Saved data entries:
-- Opening Marker --

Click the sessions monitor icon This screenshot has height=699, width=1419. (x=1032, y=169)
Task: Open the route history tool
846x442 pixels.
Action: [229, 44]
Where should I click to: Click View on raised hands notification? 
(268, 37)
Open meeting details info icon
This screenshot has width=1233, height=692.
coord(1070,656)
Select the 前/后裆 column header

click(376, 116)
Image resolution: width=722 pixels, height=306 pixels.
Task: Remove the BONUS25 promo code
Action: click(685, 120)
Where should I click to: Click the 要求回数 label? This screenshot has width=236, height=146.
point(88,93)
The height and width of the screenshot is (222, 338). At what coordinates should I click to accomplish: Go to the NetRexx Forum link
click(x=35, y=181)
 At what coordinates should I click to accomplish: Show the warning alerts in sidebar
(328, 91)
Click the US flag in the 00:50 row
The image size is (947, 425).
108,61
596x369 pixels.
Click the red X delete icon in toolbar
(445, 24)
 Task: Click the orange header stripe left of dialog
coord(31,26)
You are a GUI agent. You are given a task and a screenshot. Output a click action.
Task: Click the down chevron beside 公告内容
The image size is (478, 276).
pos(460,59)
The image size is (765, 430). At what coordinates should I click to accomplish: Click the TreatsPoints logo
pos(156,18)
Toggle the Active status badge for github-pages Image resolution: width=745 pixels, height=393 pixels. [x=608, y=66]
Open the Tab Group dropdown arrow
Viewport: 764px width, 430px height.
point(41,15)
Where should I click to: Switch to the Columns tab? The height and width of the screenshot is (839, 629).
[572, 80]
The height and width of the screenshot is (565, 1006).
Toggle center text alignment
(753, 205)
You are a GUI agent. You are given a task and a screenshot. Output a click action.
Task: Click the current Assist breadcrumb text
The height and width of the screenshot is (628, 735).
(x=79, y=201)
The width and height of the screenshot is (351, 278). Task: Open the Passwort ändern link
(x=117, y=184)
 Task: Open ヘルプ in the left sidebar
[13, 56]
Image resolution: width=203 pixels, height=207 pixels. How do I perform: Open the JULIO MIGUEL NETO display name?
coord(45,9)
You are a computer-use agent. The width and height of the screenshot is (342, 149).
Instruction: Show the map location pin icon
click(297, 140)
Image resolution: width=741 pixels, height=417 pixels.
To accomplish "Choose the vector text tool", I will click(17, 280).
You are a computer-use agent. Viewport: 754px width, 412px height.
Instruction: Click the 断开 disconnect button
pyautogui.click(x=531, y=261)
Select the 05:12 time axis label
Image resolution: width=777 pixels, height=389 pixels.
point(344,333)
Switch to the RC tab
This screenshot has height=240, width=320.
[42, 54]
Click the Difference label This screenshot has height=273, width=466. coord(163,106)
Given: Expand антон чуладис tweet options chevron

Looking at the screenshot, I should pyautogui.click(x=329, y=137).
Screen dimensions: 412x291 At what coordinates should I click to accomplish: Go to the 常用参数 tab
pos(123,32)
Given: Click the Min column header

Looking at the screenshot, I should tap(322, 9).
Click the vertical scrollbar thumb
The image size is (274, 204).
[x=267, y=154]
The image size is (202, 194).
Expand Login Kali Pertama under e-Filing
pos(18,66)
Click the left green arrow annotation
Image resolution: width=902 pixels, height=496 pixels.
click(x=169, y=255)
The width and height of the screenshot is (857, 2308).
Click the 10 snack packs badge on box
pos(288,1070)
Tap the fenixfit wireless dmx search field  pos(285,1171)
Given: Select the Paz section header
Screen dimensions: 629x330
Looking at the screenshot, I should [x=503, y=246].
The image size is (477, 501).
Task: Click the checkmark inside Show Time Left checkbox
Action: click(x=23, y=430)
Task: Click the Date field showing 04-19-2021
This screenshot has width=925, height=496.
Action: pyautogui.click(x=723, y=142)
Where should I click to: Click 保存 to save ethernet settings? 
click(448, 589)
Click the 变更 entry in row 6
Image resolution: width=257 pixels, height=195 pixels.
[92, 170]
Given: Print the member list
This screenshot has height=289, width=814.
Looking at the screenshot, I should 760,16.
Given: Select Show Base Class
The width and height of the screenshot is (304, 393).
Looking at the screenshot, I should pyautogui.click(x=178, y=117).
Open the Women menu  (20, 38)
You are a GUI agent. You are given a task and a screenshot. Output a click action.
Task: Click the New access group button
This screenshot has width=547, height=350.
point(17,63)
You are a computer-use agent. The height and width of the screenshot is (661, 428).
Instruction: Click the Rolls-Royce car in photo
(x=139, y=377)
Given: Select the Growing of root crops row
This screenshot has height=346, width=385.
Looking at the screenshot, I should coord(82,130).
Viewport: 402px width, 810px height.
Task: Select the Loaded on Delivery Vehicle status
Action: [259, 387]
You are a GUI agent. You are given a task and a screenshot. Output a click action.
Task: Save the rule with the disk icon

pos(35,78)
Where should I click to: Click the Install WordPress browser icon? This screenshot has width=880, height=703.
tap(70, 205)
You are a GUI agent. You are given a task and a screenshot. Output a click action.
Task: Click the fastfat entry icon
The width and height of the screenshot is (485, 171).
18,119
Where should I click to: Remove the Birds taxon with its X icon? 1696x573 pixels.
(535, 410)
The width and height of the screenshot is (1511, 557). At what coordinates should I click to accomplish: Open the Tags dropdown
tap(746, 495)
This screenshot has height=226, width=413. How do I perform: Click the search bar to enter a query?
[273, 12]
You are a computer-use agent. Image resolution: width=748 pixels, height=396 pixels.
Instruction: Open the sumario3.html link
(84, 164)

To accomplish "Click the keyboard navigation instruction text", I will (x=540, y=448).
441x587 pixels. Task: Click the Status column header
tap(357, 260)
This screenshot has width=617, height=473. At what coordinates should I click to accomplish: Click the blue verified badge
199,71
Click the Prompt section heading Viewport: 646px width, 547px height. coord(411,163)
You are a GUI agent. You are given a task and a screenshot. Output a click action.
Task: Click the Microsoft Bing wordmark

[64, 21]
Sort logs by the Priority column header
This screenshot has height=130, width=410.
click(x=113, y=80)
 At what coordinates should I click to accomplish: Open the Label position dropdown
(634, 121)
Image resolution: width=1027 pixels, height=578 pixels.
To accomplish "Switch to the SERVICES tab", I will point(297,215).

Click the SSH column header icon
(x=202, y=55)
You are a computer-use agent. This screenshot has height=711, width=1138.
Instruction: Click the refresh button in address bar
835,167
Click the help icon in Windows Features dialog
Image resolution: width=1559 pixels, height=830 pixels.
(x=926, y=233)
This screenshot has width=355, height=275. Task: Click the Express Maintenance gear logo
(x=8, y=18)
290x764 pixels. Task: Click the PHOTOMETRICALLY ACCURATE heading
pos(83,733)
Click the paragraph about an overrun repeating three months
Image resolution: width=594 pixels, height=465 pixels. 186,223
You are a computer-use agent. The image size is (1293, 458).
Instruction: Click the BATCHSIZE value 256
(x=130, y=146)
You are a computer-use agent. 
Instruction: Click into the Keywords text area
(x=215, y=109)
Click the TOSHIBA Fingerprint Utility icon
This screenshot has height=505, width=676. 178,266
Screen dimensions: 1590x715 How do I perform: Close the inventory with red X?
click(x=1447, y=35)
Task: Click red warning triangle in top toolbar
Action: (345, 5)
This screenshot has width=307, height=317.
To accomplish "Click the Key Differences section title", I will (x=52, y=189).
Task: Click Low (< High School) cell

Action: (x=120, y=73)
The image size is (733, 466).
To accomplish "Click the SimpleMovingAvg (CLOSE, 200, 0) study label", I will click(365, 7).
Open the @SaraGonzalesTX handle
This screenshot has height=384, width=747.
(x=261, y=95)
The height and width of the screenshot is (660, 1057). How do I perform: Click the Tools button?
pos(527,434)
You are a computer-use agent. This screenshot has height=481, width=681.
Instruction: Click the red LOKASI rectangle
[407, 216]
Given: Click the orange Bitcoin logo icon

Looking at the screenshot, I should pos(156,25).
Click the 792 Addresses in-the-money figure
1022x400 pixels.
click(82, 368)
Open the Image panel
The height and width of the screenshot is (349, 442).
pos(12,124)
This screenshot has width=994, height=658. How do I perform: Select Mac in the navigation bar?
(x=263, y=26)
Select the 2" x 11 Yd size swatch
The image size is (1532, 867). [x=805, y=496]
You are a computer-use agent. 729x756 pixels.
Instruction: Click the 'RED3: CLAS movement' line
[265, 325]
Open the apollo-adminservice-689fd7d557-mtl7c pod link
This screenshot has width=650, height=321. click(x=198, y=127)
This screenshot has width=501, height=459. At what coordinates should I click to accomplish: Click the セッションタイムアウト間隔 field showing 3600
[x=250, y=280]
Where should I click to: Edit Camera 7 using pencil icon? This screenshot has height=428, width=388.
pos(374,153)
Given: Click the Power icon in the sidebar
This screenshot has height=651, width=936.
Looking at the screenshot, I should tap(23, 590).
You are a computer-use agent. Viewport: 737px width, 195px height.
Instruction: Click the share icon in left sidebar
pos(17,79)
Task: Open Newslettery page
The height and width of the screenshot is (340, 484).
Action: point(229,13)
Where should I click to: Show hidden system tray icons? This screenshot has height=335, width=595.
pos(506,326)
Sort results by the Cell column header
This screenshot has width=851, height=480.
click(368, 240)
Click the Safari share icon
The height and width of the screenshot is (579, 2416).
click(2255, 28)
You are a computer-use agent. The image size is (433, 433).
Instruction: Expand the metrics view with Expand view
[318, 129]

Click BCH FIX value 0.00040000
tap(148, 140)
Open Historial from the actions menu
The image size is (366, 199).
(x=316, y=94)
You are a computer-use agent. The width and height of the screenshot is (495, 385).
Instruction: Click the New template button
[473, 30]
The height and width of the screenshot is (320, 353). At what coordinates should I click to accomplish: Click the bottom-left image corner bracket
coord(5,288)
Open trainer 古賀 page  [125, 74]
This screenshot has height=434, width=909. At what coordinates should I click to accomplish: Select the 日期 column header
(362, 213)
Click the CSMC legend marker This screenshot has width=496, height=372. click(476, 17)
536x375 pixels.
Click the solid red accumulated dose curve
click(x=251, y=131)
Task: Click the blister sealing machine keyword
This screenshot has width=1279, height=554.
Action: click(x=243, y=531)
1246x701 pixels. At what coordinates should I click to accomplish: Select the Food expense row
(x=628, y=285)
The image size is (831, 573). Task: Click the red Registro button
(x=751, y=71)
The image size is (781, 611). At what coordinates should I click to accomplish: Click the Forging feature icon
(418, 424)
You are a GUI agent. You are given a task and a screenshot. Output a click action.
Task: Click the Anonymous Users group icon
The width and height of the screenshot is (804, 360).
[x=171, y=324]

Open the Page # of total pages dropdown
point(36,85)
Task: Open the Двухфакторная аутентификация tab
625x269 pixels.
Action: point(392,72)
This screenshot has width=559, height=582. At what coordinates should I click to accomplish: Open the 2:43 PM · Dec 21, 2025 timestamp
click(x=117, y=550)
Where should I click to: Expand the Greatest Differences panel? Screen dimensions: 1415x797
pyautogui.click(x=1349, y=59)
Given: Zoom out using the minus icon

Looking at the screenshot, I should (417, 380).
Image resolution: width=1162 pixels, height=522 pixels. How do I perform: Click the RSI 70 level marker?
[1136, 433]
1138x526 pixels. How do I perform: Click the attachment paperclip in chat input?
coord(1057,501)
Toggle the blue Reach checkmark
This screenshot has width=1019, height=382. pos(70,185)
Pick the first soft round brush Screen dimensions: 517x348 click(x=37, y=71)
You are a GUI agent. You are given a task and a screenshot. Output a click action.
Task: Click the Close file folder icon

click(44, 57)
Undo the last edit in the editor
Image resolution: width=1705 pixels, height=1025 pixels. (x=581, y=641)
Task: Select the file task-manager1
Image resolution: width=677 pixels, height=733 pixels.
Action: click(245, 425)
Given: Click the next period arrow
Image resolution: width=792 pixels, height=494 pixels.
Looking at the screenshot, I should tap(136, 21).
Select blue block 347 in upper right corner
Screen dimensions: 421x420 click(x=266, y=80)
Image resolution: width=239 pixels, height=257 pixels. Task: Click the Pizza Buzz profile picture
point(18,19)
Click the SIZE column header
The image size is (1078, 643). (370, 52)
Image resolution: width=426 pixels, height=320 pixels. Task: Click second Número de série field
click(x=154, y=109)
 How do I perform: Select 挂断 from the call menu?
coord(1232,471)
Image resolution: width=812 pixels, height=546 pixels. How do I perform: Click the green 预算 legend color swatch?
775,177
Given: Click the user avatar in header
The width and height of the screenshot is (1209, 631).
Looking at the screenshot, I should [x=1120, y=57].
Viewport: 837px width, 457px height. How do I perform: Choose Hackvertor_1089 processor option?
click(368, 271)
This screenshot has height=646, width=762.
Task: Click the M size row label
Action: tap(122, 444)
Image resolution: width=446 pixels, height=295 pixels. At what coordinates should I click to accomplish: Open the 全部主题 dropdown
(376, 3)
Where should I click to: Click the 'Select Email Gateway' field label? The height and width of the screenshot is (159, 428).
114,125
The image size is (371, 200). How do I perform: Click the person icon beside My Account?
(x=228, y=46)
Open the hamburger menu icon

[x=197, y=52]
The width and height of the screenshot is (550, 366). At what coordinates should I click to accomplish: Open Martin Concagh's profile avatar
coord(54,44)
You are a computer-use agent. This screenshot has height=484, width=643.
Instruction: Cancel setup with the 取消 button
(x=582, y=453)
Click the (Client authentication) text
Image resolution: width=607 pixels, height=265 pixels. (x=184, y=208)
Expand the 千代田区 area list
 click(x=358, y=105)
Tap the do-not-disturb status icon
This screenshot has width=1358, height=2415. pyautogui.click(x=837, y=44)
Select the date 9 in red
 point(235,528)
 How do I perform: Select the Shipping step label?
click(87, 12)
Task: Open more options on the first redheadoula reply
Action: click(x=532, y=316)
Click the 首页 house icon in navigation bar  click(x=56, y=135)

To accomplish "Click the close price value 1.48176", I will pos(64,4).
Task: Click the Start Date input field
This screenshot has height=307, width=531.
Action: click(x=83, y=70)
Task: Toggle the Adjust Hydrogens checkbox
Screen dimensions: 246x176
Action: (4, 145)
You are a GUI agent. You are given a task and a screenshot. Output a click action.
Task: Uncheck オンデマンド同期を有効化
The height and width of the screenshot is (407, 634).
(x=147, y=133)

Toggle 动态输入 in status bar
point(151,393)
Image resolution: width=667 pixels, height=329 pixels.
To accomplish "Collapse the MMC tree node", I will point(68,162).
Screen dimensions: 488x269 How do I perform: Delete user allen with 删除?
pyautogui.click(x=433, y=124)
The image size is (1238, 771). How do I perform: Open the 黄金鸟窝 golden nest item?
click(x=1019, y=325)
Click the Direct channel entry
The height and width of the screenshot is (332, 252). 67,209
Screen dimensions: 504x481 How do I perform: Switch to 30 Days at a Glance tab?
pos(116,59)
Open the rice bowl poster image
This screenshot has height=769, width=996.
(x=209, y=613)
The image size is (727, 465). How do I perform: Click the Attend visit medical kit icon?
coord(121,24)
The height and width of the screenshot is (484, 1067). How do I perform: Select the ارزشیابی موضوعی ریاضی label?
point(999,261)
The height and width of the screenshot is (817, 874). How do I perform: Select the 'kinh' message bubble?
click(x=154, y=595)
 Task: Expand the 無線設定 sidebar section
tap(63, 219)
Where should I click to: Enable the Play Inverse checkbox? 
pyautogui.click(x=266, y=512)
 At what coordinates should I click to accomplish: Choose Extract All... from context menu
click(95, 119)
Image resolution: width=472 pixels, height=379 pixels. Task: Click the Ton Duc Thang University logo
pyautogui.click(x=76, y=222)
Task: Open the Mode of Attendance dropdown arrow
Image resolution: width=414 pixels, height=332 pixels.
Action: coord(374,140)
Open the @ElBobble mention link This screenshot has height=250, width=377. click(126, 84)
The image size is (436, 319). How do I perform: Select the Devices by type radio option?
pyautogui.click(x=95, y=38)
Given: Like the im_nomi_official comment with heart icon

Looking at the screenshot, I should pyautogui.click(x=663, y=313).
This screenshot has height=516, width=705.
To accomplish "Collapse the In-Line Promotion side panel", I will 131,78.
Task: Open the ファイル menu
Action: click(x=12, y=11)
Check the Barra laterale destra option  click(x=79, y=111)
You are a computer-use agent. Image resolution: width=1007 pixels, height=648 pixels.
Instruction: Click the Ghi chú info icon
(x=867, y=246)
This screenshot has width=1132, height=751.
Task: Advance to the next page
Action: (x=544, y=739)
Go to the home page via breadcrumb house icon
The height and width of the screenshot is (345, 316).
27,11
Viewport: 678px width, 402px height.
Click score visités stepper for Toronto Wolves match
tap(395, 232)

-- Closing Marker --

▶ Required work: Take the line that contains "Viewport: 678px width, 402px height." and every line after it to the end of the entries above, and reproduce them exactly.

▶ Result of the task:
Viewport: 678px width, 402px height.
Click score visités stepper for Toronto Wolves match
tap(395, 232)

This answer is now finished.